Il manifesto di GeCCo
È a partire da questa sofferta diagnosi dello stato delle cose che alcuni cittadini impegnati in ambito professionale, culturale e scientifico ed animati da passione civile hanno pensato di contribuire ad una maggiore consapevolezza, ad un progetto di cittadinanza responsabile, promuovendo una piattaforma per la generazione, discussione, condivisione e diffusione di idee e proposte per l’agenda pubblica.
Siamo convinti che c’è bisogno di conoscenza e di competenze adeguate per affrontare problematiche sempre più complesse.

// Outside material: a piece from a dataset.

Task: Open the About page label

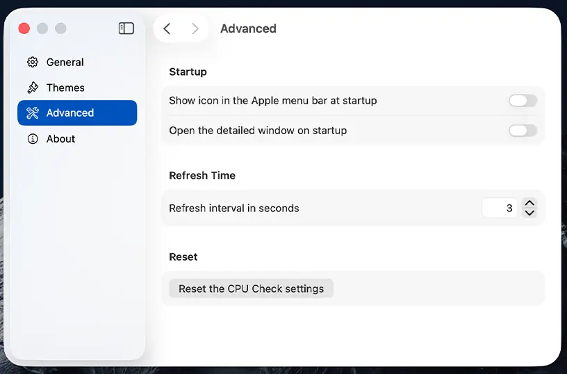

Occorre tentare di cambiare in meglio la società in cui viviamo, a partire dal territorio e dalle micro comunità, perseguendo la loro coesione attraverso modelli codificati di partecipazione e cittadinanza anche digitale, nell’auspicio che ciò possa servire per sviluppare uguaglianze ed opportunità nelle comunità locali e nel Paese.
Serve uno sforzo collettivo che ponga al centro l’esame della complessità della realtà e un sistematico dialogo fecondo per mettere a frutto l’intelligenza sociale come strumento di evoluzione della democrazia, senza cristallizzazioni e regressioni: saperi e competenze al servizio di un progetto di rigenerazione democratica, per la ricerca delle necessarie innovazioni istituzionali ed in particolare di autonomia responsabile.
Questa idea o, meglio, questi ideali non possono che connettersi ad una forte ripresa dei valori civili, sociali ed economici – aggiornati alle contraddizioni del tempo presente – così come sono stati declinati e testimoniati dalle più importanti esperienze riconducibili all’area del riformismo cattolico, liberaldemocratico e della sinistra storica, riprendendo lo spirito più dinamico del nostro patriottismo costituzionale, ridando animo all’onda lunga del Risorgimento – o Sorgimento – nazionale.
Nell’era della rete universale, della digitalizzazione progressiva, della globalizzazione dei fattori produttivi, delle trasmigrazioni di massa, lo sforzo deve essere quello di interpretare ciò che pulsa in Veneto, offrendo una proposta di programmazione elaborata da persone che, provenendo da differenti esperienze, vogliono rendersi utili alla propria Comunità.
La domanda alla quale rispondere è: in questa fase storica di disorientamento e di forte cambiamento, come possiamo contribuire a far crescere un pensiero ed un agire collettivo ben piantato in scienza, conoscenza e consapevolezza?
La risposta è nella Politica: con essa dobbiamo ragionare sul futuro e vincere gli scetticismi che ci schiacciano sugli errori del passato o sulle difficoltà del presente.
La Politica quale disciplina che orienta le scelte necessarie per la crescita sociale e civile del cittadino e delle nostre comunità.